» **WHAT THE TASK ASKS**
Your task is to write out the full listing once more, exactly.

» **SUPPLIED RECORDS**
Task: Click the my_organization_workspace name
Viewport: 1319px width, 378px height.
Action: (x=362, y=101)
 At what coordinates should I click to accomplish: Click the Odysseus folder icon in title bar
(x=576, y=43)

» **ANSWER TO THIS EXERCISE**
Task: Click the my_organization_workspace name
Viewport: 1319px width, 378px height.
Action: (x=362, y=101)
 At what coordinates should I click to accomplish: Click the Odysseus folder icon in title bar
(x=576, y=43)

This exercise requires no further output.